To save money on construction costs the AP-1000 cuts back on concrete and steel, a lot. The result is a ratio of containment volume to thermal power
below that of today's PWRs, thereby increasing the risk of containment over-pressurization and failure in event of a severe accident.
The criticism is that design improvements should be implemented, not ignored, and that the best design features of previous generation
reactors (i.e. like the enhanced containment building at TMI to resist aircraft collision) should be incorporated instead of reduced, if we are to build new reactors.
None of the designs incorporate features to ease the tear down and eventual decommissioning of the facility. For example, Yankee Rowe, was a controlled shutdown of a functioning reactor. It cost half a billion dollars to clean-up and it was only 137 Megawatts, less than a quarter of the size of TMI-2. You have to wait decades to allow the *really* radioactive elements to decay. This is because new and highly radioactive elements are created in the reactor core. It's still not something that has been addressed in an industrially proficient way that makes the sites safe or 'greenfeild'. Considering the 104 reactor sites around America are multi-core the United States will be looking at a conservative estimate of a quarter of a *Trillion* dollars, at todays prices, on reactor decommissioning alone.
While the cost is a concern, decommissioning the reactor core has to be conducted so that it doesn't release any of the new radioactive elements free
to bio-concentrate in the food chain.
The NRC chartered a Nuclear industry panel (Westinghouse, General Electric, Bechtel, Sargent & Lundy, Northern States Power and Commonwealth Edison) 25 years ago for design recommendations specifically targeted at reducing the opportunities to sabotage a nuclear reactor installation. The AP-1000 incorporates none of the design changes the industry *itself* recommends be applied to reactor facility design. AP-1000 is a rehash of the Standard Westinghouse Nuclear Utility Power Plant (SNUPPs) examples of which are installed at Wolf Creek and Callaway, you will note in the picture the uncanny resemblence to the AP-1000 design (and similar capacity).
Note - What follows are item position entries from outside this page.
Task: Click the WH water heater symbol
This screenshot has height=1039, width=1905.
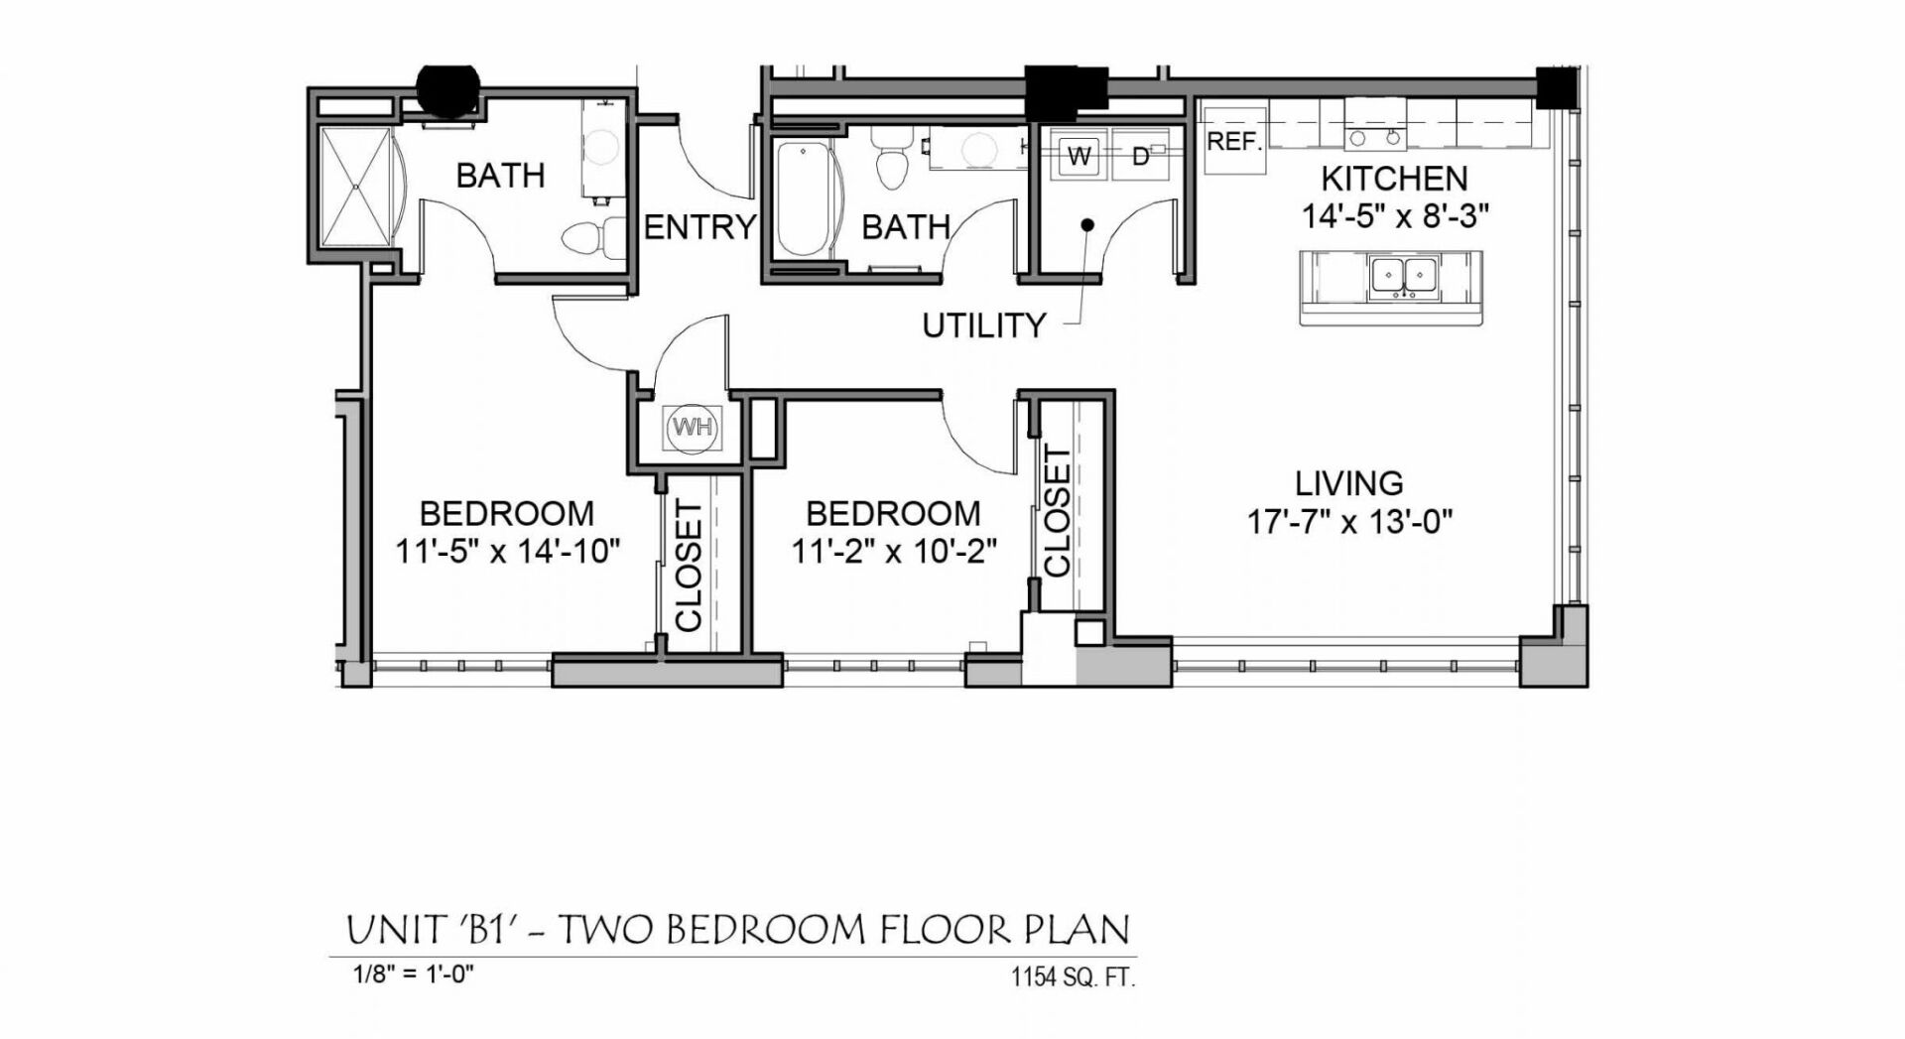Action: point(692,428)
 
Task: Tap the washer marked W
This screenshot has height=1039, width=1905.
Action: point(1080,156)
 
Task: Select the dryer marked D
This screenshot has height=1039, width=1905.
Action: point(1141,156)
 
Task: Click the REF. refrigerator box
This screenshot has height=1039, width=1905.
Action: point(1234,142)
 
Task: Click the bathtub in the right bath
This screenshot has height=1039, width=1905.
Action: point(802,198)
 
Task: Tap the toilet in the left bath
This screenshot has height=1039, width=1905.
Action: point(586,238)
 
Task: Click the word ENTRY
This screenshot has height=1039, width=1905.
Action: point(699,227)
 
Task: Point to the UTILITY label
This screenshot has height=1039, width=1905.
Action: point(983,325)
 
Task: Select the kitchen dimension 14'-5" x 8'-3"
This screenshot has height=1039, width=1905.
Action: point(1395,215)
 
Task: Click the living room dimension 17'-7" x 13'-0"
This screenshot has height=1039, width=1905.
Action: point(1349,521)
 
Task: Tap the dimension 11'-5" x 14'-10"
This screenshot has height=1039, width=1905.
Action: point(508,551)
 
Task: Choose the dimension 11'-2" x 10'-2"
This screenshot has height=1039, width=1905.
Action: point(893,551)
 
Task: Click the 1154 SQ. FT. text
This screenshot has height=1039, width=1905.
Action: point(1073,977)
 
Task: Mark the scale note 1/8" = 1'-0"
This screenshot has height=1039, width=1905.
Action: point(414,974)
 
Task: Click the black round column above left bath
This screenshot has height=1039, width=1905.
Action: point(447,89)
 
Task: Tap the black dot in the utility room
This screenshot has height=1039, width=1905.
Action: point(1087,225)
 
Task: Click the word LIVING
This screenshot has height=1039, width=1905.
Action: point(1348,483)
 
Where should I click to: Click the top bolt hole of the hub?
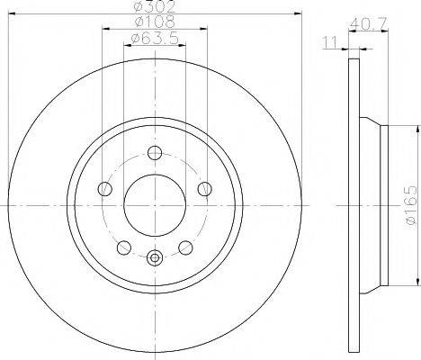pyautogui.click(x=155, y=152)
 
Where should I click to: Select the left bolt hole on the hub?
pyautogui.click(x=104, y=188)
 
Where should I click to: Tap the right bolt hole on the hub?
pyautogui.click(x=205, y=188)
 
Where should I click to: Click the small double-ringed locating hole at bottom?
pyautogui.click(x=155, y=259)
The panel recommended 30 design enhancements such as relocating and hardening the control room, alternate containment, making the site an underground facility, automated emergency control systems, emergency core cooling facility and so on, I don't expect Russian designs to be much better.
All of these AND the EPR enhancements were judged by the industry themselves (Westinghouse, et al) to be feasible, none have been implemented.
I was obsessed with the NS Savannah recently because she is such a beautiful ship - I love ships and this cargo ship looks like a yacht. Whilst I am not a fan of the Nuclear Industry in it's current form her reactor appeared to be reasonably well constructed and whilst designed to cruise at 21 knots, she outperformed her design spec by steadily cruising at 24 knots - pretty fast for a cargo ship. Check page 16 of the MARAD documentation (warning - pdf).
NS Savannah's crew dispute was because the executive officers traditionally got paid more than the engineering crew on board the ship, this dispute, high running costs, low oil costs all contributed to her eventual demise.
An interest group (with mailing list) is looking for photos and artefacts whist she was in operation.
IFR is interesting but it suffers from some pretty serious shortcomings. 70000 kgs of Radioactive Sodium Coolant==Not Good. The Forty year life makes this especially serious as ingress of air/moisture into the system could make for a pretty serious explosion. The theoretical passive safety feature of IFR's are appealing, but breeders are a fickle beast with finer margins of safety, and less time to react to problems. An accident at a Fast reactor with sodium coolant would be more serious than TMI or Chernobyl, with deadlier isotopes.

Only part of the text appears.